Refactoring of Buffers (last step towards unifying COW and Spilling) #13801

madsbk · 2023-08-02T12:43:27Z

This PR de-couples buffer slices/views from owning buffers. As it is now, all buffer classes (ExposureTrackedBuffer, BufferSlice, SpillableBuffer, SpillableBufferSlice) inherent from Buffer, however they are not Liskov substitutable as pointed by @wence- and @vyasr (here and here).

To fix this, we now have a Buffer and a BufferOwner class. We still use the Buffer throughout cuDF but it now points to an BufferOwner.

We have the following class hierarchy:

ExposureTrackedBufferOwner -> BufferOwner 
SpillableBufferOwner -> BufferOwner 
ExposureTrackedBuffer -> Buffer 
SpillableBuffer -> Buffer

With the following relationship:

Buffer -> BufferOwner 
ExposureTrackedBuffer -> ExposureTrackedBufferOwner 
SpillableBuffer -> SpillableBufferOwner

Unify COW and Spilling

In a follow-up PR, the spilling buffer classes will inherent from the exposure tracked buffer classes so we get the following hierarchy:

SpillableBufferOwner -> ExposureTrackedBufferOwner -> BufferOwner 
SpillableBuffer -> ExposureTrackedBuffer -> Buffer

copy-pr-bot · 2023-11-02T15:33:52Z

This pull request requires additional validation before any workflows can run on NVIDIA's runners.

Pull request vetters can view their responsibilities here.

Contributors can view more details about this message here.

madsbk · 2023-11-03T10:20:58Z

/ok to test

wence-

Mostly requesting changes for discussion points

docs/cudf/source/developer_guide/library_design.md

python/cudf/cudf/core/buffer/buffer.py

python/cudf/cudf/core/buffer/exposure_tracked_buffer.py

python/cudf/cudf/core/buffer/utils.py

Co-authored-by: Lawrence Mitchell <wence@gmx.li>

madsbk · 2023-11-23T15:22:04Z

/ok to test

Co-authored-by: Lawrence Mitchell <wence@gmx.li>

vyasr

First pass was pretty high-level to reacquaint myself with the concepts here. My main open question is around the separation between ExposureTrackedBufferOwner and BufferOwner and whether they should maybe be unified if we have to maintain the exposure properties at the BufferOwner level for the two to satisfy the LSP. Maybe we only want to distinguish at the Buffer, not BufferOwner, level (I think the SpillableBufferOwner should stay separate though).

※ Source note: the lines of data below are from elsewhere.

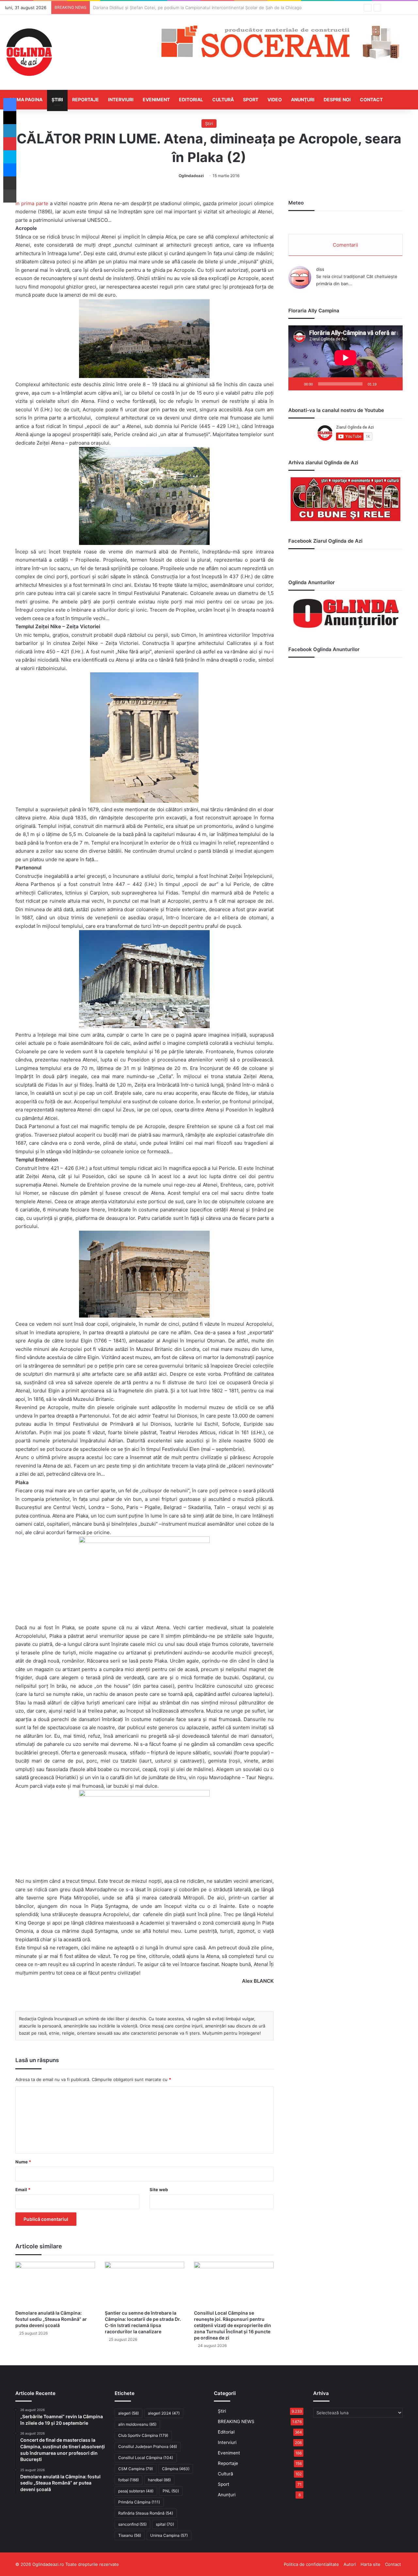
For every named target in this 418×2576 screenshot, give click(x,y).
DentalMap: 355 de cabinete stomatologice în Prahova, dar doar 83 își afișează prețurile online (189, 7)
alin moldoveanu (137, 2424)
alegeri (128, 2413)
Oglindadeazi (191, 175)
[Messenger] (9, 169)
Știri (57, 99)
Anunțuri (302, 99)
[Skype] (9, 156)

python/cudf/cudf/core/buffer/buffer.py

python/cudf/cudf/core/abc.py

python/cudf/cudf/core/buffer/buffer.py

python/cudf/cudf/core/buffer/exposure_tracked_buffer.py

madsbk · 2023-11-30T07:48:09Z

First pass was pretty high-level to reacquaint myself with the concepts here. My main open question is around the separation between ExposureTrackedBufferOwner and BufferOwner and whether they should maybe be unified if we have to maintain the exposure properties at the BufferOwner level for the two to satisfy the LSP. Maybe we only want to distinguish at the Buffer, not BufferOwner, level (I think the SpillableBufferOwner should stay separate though).

Agree, I think merging ExposureTrackedBufferOwner and BufferOwner is a good idea.
@wence-, I think you had a similar idea?

python/cudf/cudf/core/buffer/buffer.py

…wner

madsbk · 2023-12-14T10:08:42Z

/ok to test

vyasr

This is very close! Thanks for all the iterations.

python/cudf/cudf/core/buffer/buffer.py

vyasr · 2024-01-11T21:58:28Z

python/cudf/cudf/core/buffer/exposure_tracked_buffer.py

-            base=self._base, offset=offset + self._offset, size=size
-        )
+    @property
+    def exposed(self) -> bool:


It's a little odd that all BufferOwner objects know their exposed status, but only a subclass of Buffer does. However, I think I'm OK with that for now. In the next PR when more of these types get unified further we can see exactly what separation of concerns makes the most sense between the final set of classes.

vyasr · 2024-01-11T22:02:17Z

python/cudf/cudf/core/buffer/spillable_buffer.py

+        The sound solution is to modify Dask et al. so that they access the
+        frames through `.get_ptr()` and holds on to the `spill_lock` until
+        the frame has been transferred. However, until this adaptation we
+        use a hack where the frame is a `Buffer` with a `spill_lock` as the
+        owner, which makes `self` unspillable while the frame is alive but
+        doesn't expose `self` when `__cuda_array_interface__` is accessed.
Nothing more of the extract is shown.